Avião mais eficiente
Uma equipe da Escola de Engenharia de São Carlos (SP) apresentou um novo conceito de aeronave comercial que apresenta novos rumos para a confecção de aviões de grande porte para passageiros.
Um protótipo em escala 28 vezes menor foi construído para os primeiros testes em túnel de vento.
Comparado aos grandes jatos convencionais, o modelo de avião proposto traz uma redução de cerca de 12% no combustível queimado. Porém, pode ser alcançada uma economia de até 30% usando combustíveis alternativos e materiais mais leves previstos para serem usados pela indústria aeronáutica nos próximos 20 anos.
Como o foco é a eficiência, o novo avião alcança um desempenho semelhante aos atuais em termos de velocidade, mas com maior economia. Isso significa também que os trajetos poderiam ser mais longos do que aviões do mesmo porte - com 180 passageiros - já que haveria menos necessidade de abastecimento com a mesma capacidade de combustível no tanque.
Os pesquisadores estão trabalhando em conjunto com a Embraer (Imagem: Pedro Bravo-Mosquera/EESC-USP) |
Asas em caixa
Um dos destaques do projeto está nas asas em forma de caixa, que não são exatamente uma novidade, mas muito pouco comuns. O modelo 14-bis, de Alberto Santos Dumont, tinha asas assim, sendo que elas já haviam sido testadas em 1893 pelo engenheiro inglês Lawrence Hargrave na confecção de pipas. O conceito aerodinâmico das asas em caixa, no entanto, foi apresentado apenas em 1924 pelo físico alemão Ludwig Prandtl.
"Ele apresenta o benefício de diminuição do arrasto induzido quando há duas asas conectadas às pontas. Existe um fenômeno de vórtice de ponta em uma asa normal que pode ser reduzido se conseguirmos fazer asas mais longas, ou com uma superfície vertical na ponta delas," explicou o professor Pedro Mosquera. Esses vórtices são gerados pela própria sustentação das asas, mas exercem uma força contrária ao movimento do objeto que está voando.
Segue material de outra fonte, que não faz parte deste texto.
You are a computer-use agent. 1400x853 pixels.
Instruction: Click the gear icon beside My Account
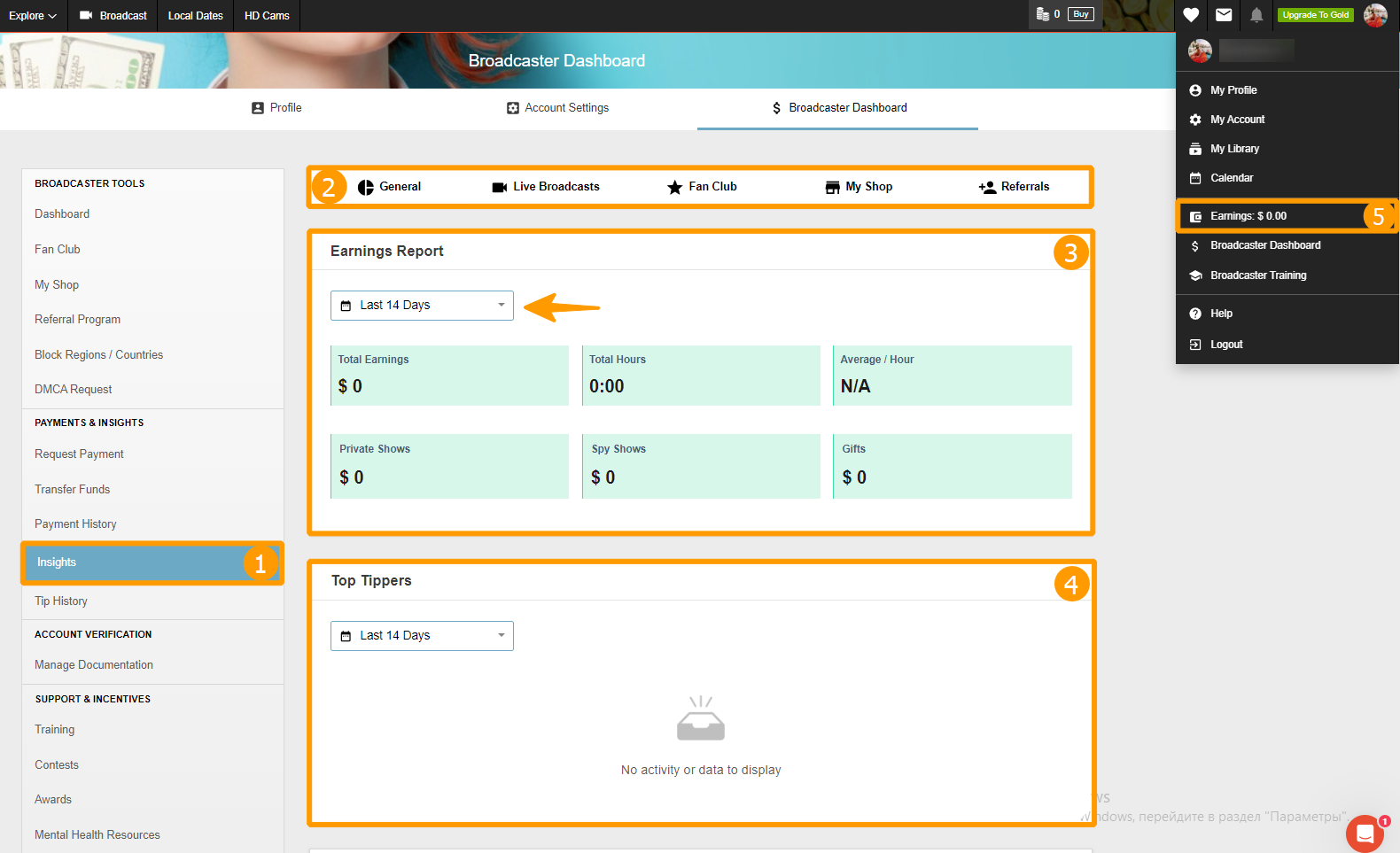click(1195, 120)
As asas de qualquer avião são levemente voltadas para cima, para cria uma diferença de pressão entre a parte superior e a parte inferior. Como a pressão na parte de cima da asa é menor do que na de baixo, a força resultante joga o avião para cima, dando-lhe sustentação. Quando esse ar pressionado debaixo das asas escoa pelas laterais para a parte de cima, formam-se grandes redemoinhos nas pontas. Isso introduz uma força contrária ao movimento do avião, induzida pela sustentação das asas: Quanto maior a sustentação, maior é o arrasto induzido. Esse efeito é evitado quando há uma dobra voltada para cima nas extremidades.
O conceito de asas em caixa também permite a construção de aviões mais leves. "O 14-bis só voou por causa da união das duas asas feita com uma superfície que estava atrás do centro de gravidade. Não se tinha ideia disso, mas essas asas juntas, com essa superfície que tem algum tipo de efeito aerodinâmico, dão uma rigidez muito grande. Duas asas sozinhas seriam muito flexíveis, a não ser que houvesse uma estrutura muito grande em cada uma delas. Unindo as pontas ou fazendo uma caixa, isso fica muito mais resistente," explicou o professor Fernando Catalano, membro da equipe.
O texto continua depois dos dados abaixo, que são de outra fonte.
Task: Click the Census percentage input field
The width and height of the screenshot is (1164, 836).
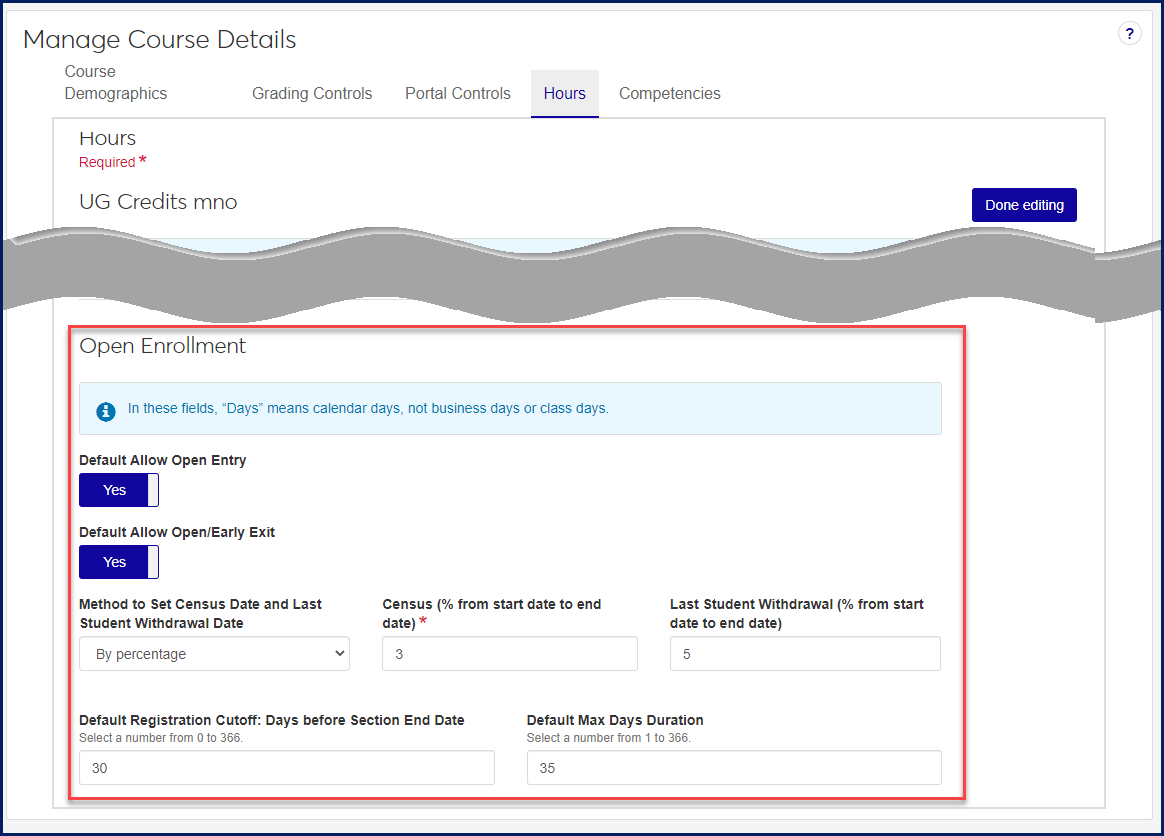Action: (x=509, y=654)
Leia também: Aviões vão passar de tubo com asas para caixa com asas.
Ingestão de camada limite
Outro conceito inovador usado no projeto do avião é a chamada ingestão de camada limite. A aplicação desse conceito em aviões de passageiros foi apresentada por engenheiros do MIT em 2017. Desde então, ele tem sido testado em projetos conceituais pela NASA.
Quando um avião voa, quatro forças atuam nele: O empuxo faz a nave ir para frente, o arrasto desacelera, o peso empurra para baixo e a sustentação nas asas compensa o peso para mantê-lo no ar.
Com as técnicas usadas atualmente, somente motores muito grandes poderiam diminuir o consumo de combustível. Esse aumento de tamanho, entretanto, traz outros problemas. "O motor maior vai ocupar uma área maior, o que vai produzir mais arrasto em um voo. Ele também vai ser mais pesado e, para levantar esse peso, é preciso mais sustentação. O arrasto induzido é a sustentação ao quadrado. É um efeito bola de neve. É importante saber parar para pensar uma configuração ao nível da tecnologia que temos atualmente," explicou Pedro.
O novo projeto trabalha com outra ideia. Com o avião em movimento, as moléculas de ar ao redor se agrupam devido ao atrito com a superfície. Isso forma uma camada de ar com velocidade reduzida próxima à aeronave, o que aumenta a espessura total de deslocamento do objeto através do ar. Na parte da frente do avião, essa camada de ar é zero, mas vai ficando mais espessa quanto mais as moléculas de ar batem sobre a fuselagem.
Nos aviões de passageiros convencionais, os motores ficam distantes do corpo para evitar que esse fluxo caótico de ar ao longo da estrutura seja aspirado e danifique o propulsor. No entanto, a tecnologia explora a possibilidade de incorporar motores na parte de trás da aeronave, sugando o fluxo de ar da superfície. Essa configuração exige um ventilador mais robusto, capaz de corrigir os turbilhões antes que eles alcancem o propulsor.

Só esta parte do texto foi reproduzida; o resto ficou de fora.